Supplementary Material for: Lysophosphatidic Acid Induces Ligamentum Flavum Hypertrophy Through the LPAR1/Akt Pathway

Background/Aims: Hypertrophic ligamentum flavum (LF) is a major cause of lumbar spinal stenosis. Our previous work showed that high levels of lysophosphatidic acid (LPA) expression are positively correlated with LF hypertrophy. This study aimed to further unveil how LPA regulates LF hypertrophy Methods: We studied LPAR1 expression in human LF cells using PCR and western blotting. Cell viability cell cycle, apoptosis rate and molecular mechanisms were assayed in LPAR1 knockdown or overexpression LF cells. LF hypertrophy and the molecular mechanism was confirmed in human samples and in in vivo studies. Results: The expression of LPA and its receptor LPAR1 is significantly higher in tissues or cells harvested from hypertrophic LF compared to healthy controls. Moreover, LPA promoted LF cell proliferation by interacting with LPAR1. This conclusion is supported by the fact that depletion or overexpression of LPAR1 changed the effect of LPA on LF cell proliferation. LPA also inhibits apoptosis in LF cells through the receptor LPAR1. Importantly, we demonstrated that the LPA-LPAR1 interaction initiated Akt phosphorylation and determined cell proliferation and apoptosis. Our in vitro findings were supported by our in vivo evidence that lyophilized LPA significantly induced LF hypertrophy via the LPAR1-Akt signaling pathway. More importantly, targeted inhibition of LPAR1 by Ki16425 with a gel sponge implant effectively reduced LPA-associated LF hypertrophy. Taken together, these data indicate that LPA binds to the receptor LPAR1 to induce LF cell proliferation and inhibit apoptosis by activating AKT signaling cascades. Targeting this signaling cascade with Ki16425 is a potential therapeutic strategy for preventing LF hypertrophy. Conclusion: LPA-LPAR1-Akt activation is positively correlated with the proliferation and survival of LF cells. LPAR1 could be a target for new drugs and the development of new therapeutic methods for treating LF hypertrophy.
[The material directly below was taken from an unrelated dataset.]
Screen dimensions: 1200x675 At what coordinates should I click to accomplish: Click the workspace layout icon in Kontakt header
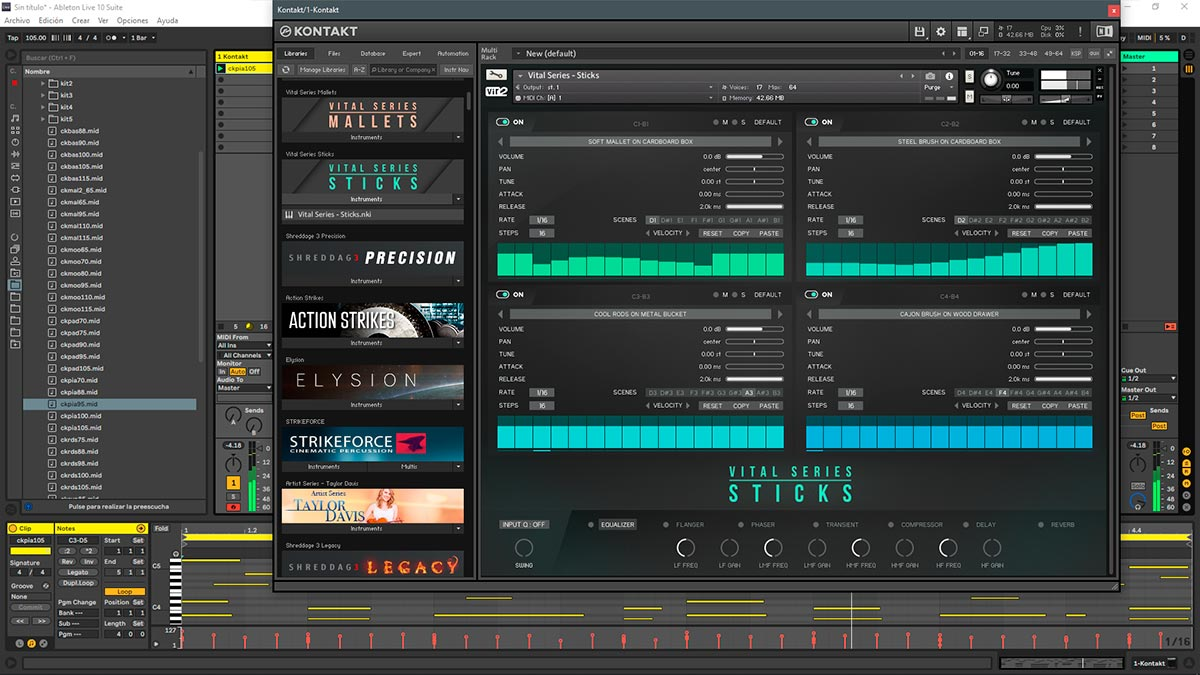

研究背景与目的：肥厚性黄韧带（hypertrophic ligamentum flavum, LF）是引发腰椎管狭窄症的主要病因。本团队前期研究发现，溶血磷脂酸（lysophosphatidic acid, LPA）的高表达与LF肥厚呈正相关。本研究旨在进一步阐明LPA调控LF肥厚的具体机制。 方法：本研究通过聚合酶链式反应（PCR）与蛋白质印迹法（western blotting）检测人LF细胞中溶血磷脂酸受体1（LPAR1）的表达水平；分别构建LPAR1敲低与过表达的LF细胞系，检测细胞活力、细胞周期、凋亡率及相关分子机制；并通过人体样本与体内实验验证LF肥厚现象及其分子机制。 结果：相较于健康对照组，肥厚性LF组织与细胞中LPA及其受体LPAR1的表达水平显著升高。进一步研究发现，LPA可通过结合LPAR1促进LF细胞增殖；LPAR1的敲低或过表达可改变LPA对LF细胞增殖的调控作用，进一步验证了上述结论。此外，LPA还可通过LPAR1抑制LF细胞凋亡。重要的是，本研究证实LPA与LPAR1结合后可启动AKT磷酸化，进而调控细胞增殖与凋亡。体外实验结果得到了体内实验的支持：冻干LPA可通过LPAR1-AKT信号通路显著诱导LF肥厚。更为关键的是，通过凝胶海绵植入递送Ki16425靶向抑制LPAR1，可有效减轻LPA介导的LF肥厚。综上，本研究数据表明，LPA通过结合LPAR1激活AKT信号级联反应，从而诱导LF细胞增殖并抑制细胞凋亡；采用Ki16425靶向调控该信号通路，有望成为预防LF肥厚的潜在治疗策略。 结论：LPA-LPAR1-AKT信号轴的激活与LF细胞的增殖及存活呈正相关。LPAR1可作为新型药物靶点，为治疗LF肥厚的新型治疗方法开发提供新方向。